Jetzt hat sich das IGES-Institut auch mit morbiditätsorientierten Parametern befasst. Die letzte Reform führte in 2008 zu regional äußerst unterschiedlichen Situationen. Manche KVen setzten hohe Punktwerte an, begrenzten aber die Leistung. Andere kalkulierten mit niedrigeren Punktwerten und höheren Mengen. Acht KVen, die in der Arbeitsgemeinschaft LAVA – Länderübergreifender Angemessener Versorgungsanspruch – gemeinsame Interessen verfolgen, fordern Morbiditätsstrukturmessungen, um die Gesamtvergütung festzulegen. Entsprechende Parameter seien stark von der Methodik abhängig, heißt es vom IGES. Forscher wittern hier einen möglichen Bias. Sie sprechen sich für die Beibehaltung der aktuellen Systematik aus. Nimmt man den Bundesdurchschnitt als Richtschnur, würden laut IGES „tatsächliche Versorgungsrealitäten ignoriert“, und es käme zu einer „finanziellen Über- oder Unterausstattung der KV-Region“. Am Beispiel Sachsen-Anhalts zeigen Wissenschaftler, dass die Gesamtvergütung ihrer Meinung nach nicht zu niedrig bemessen worden sei. Damit nicht genug: Im besagten Kammerbezirk lagen GKV-Honorare 14 Prozent über dem Wert aller anderen Regionen. Trotzdem reichte dieser Anreiz nicht aus, um Kollegen in strukturschwache Regionen zu locken. Kritik an diesen Überlegungen kommt vom Hartmannbund. Dessen Vorsitzender Dr. Klaus Reinhard spricht von einer „pseudowissenschaftlichen Bewertung historisch gewachsener Strukturen im Auftrag der Krankenkassen, um „die Konvergenz zu Grabe zu tragen“.

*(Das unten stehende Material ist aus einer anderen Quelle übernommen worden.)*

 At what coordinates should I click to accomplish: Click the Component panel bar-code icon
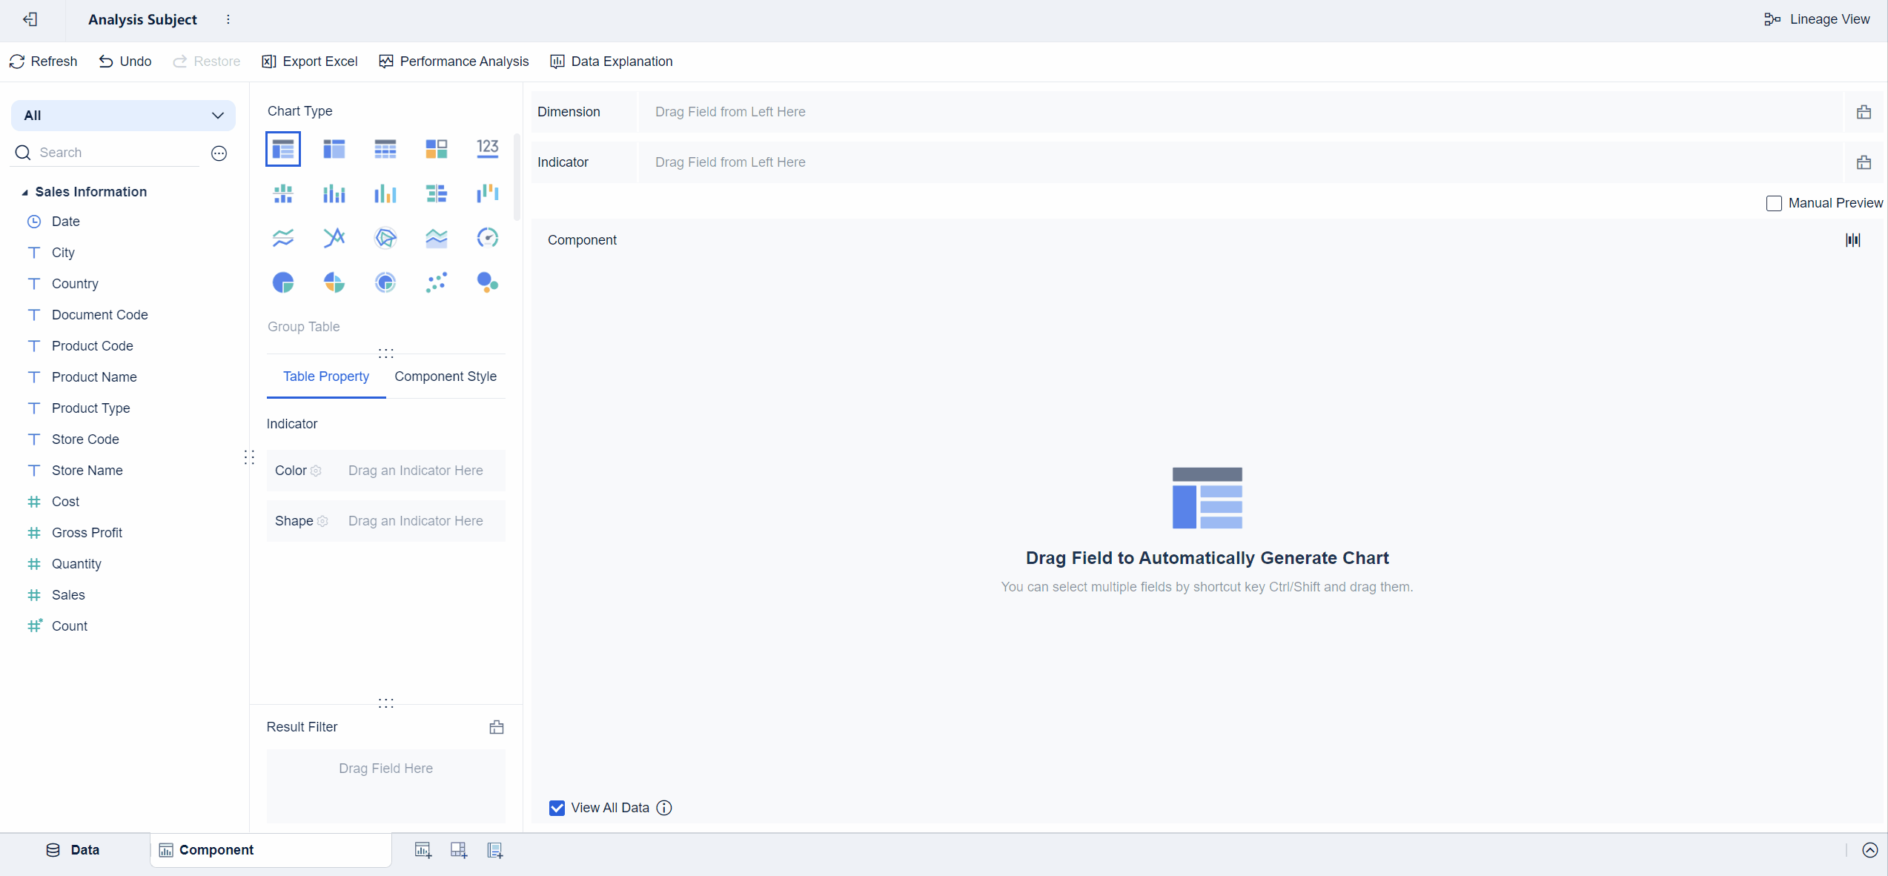click(1852, 239)
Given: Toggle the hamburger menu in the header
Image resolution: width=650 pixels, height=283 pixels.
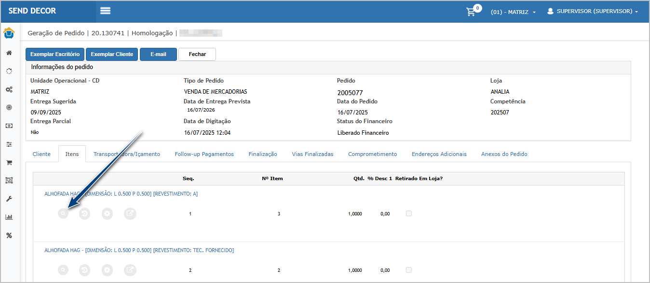Looking at the screenshot, I should point(106,11).
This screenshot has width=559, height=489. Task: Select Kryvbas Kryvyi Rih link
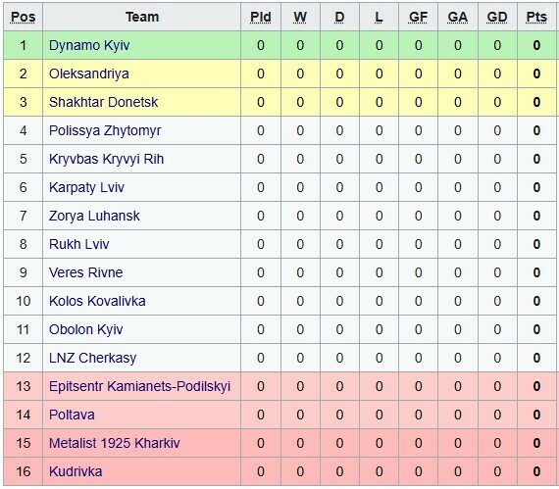[x=106, y=159]
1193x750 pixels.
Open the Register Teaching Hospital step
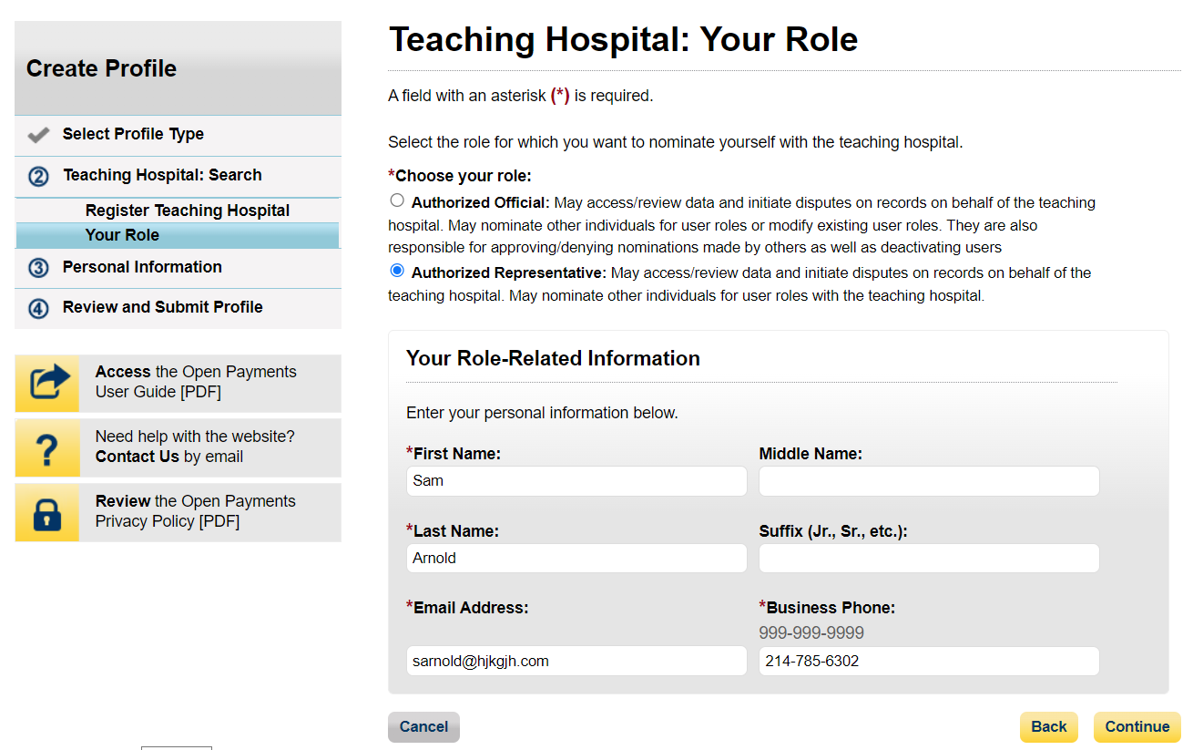point(188,211)
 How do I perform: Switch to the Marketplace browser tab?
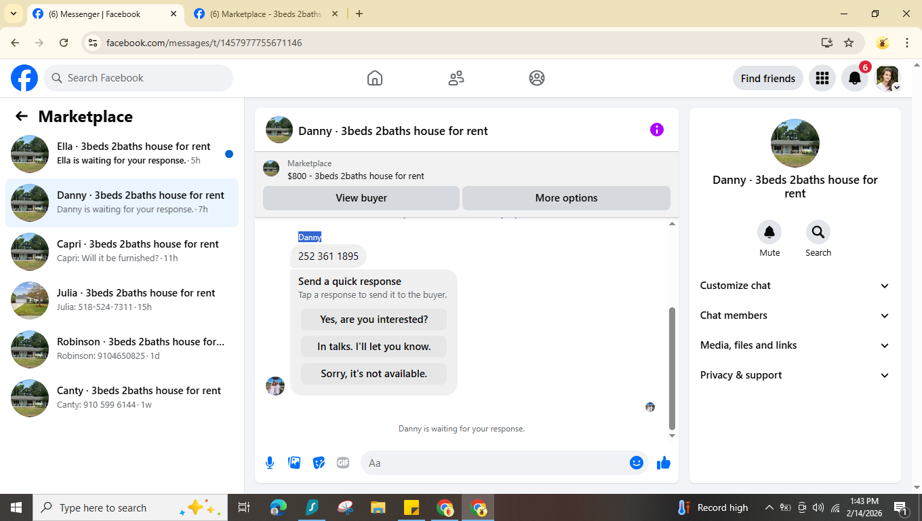[x=266, y=14]
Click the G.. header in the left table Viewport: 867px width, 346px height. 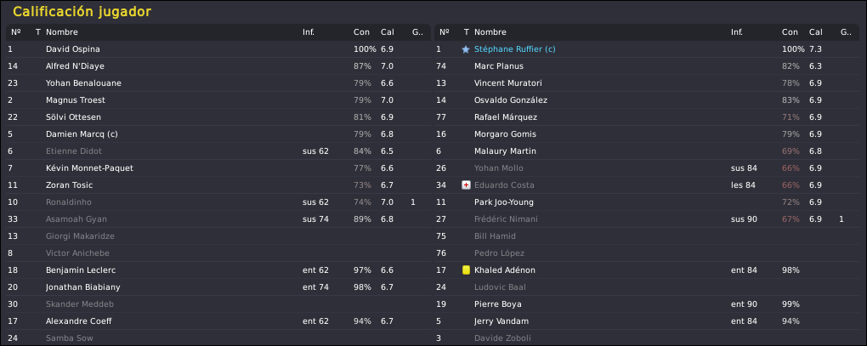pyautogui.click(x=417, y=32)
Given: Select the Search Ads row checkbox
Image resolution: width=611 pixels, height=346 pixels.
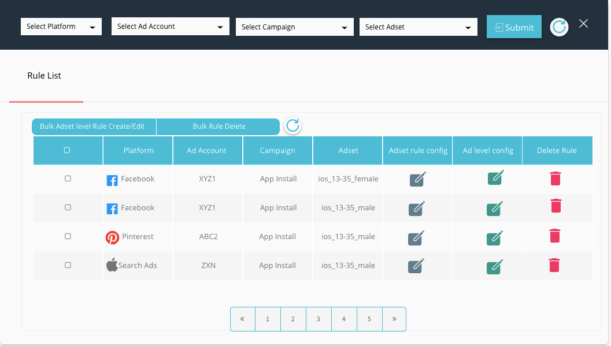Looking at the screenshot, I should tap(68, 265).
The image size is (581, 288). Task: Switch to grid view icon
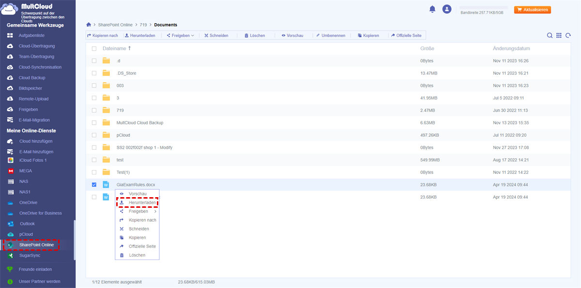559,35
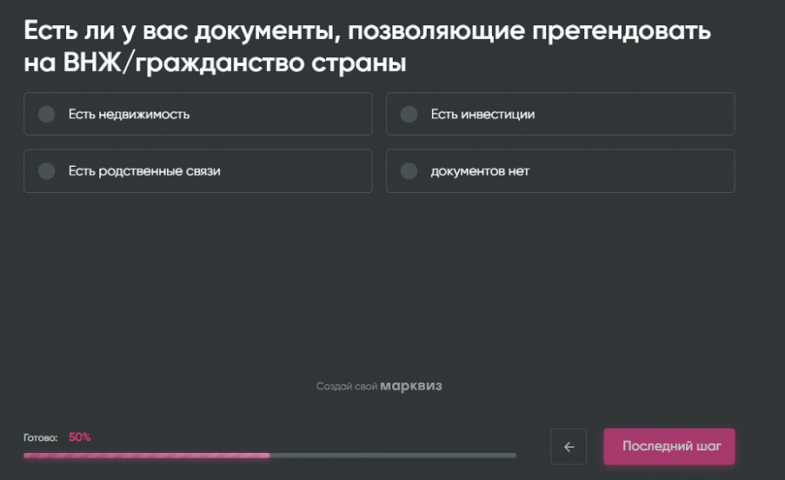Click the gray unfilled part of progress bar
Image resolution: width=785 pixels, height=480 pixels.
(392, 455)
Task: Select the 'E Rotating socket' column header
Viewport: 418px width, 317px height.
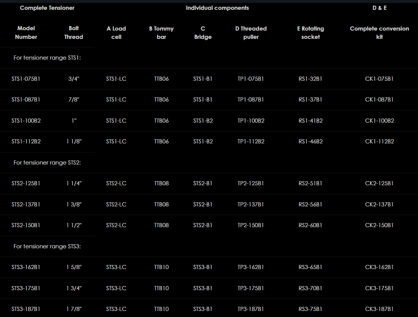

In der Zwischenzeit überrascht die Techniker Krankenkasse (TK) nicht ganz uneigennützig mit einem neuen Vergütungssystem, das ebenfalls vom IGES-Institut entwickelt worden ist. Ökonomen schlagen vor, Pauschalen durch Einzelleistungsvergütungen zu ersetzen. Sie wollen Fixkosten abtrennen und nur bis zu einem Maximalbetrag erstatten. Variable Kosten, also Arztlöhne selbst, blieben dem Modell zufolge ohne Deckelung. TK-Vorstand Thomas Ballast hofft, das System würde „Anreize für Ärzte mildern, leichtere Fälle gegenüber schwereren zu bevorzugen“. Ärzten verspricht er „mehr Transparenz und Planbarkeit“. Einen Anstieg von ärztlichen Arbeitsstunden erwarten Mathematiker nicht. Sie führen an, bereits heute gäbe es Ärzte, die weniger als 20 beziehungsweise mehr als 65 Stunden pro Woche arbeiteten. Beide Gruppen wollten oder könnten ihr Pensum nicht weiter ausdehnen. Ballast selbst hofft, mit einem neuen Anreizsystem quasi en passant weitere Probleme zu lösen, nämlich vermeintliche Probleme bei der Terminvergabe. Momentan laufen Gespräche für eine Testphase. Ziel ist, im Bereich einer KV alle Krankenkassen zu beteiligen.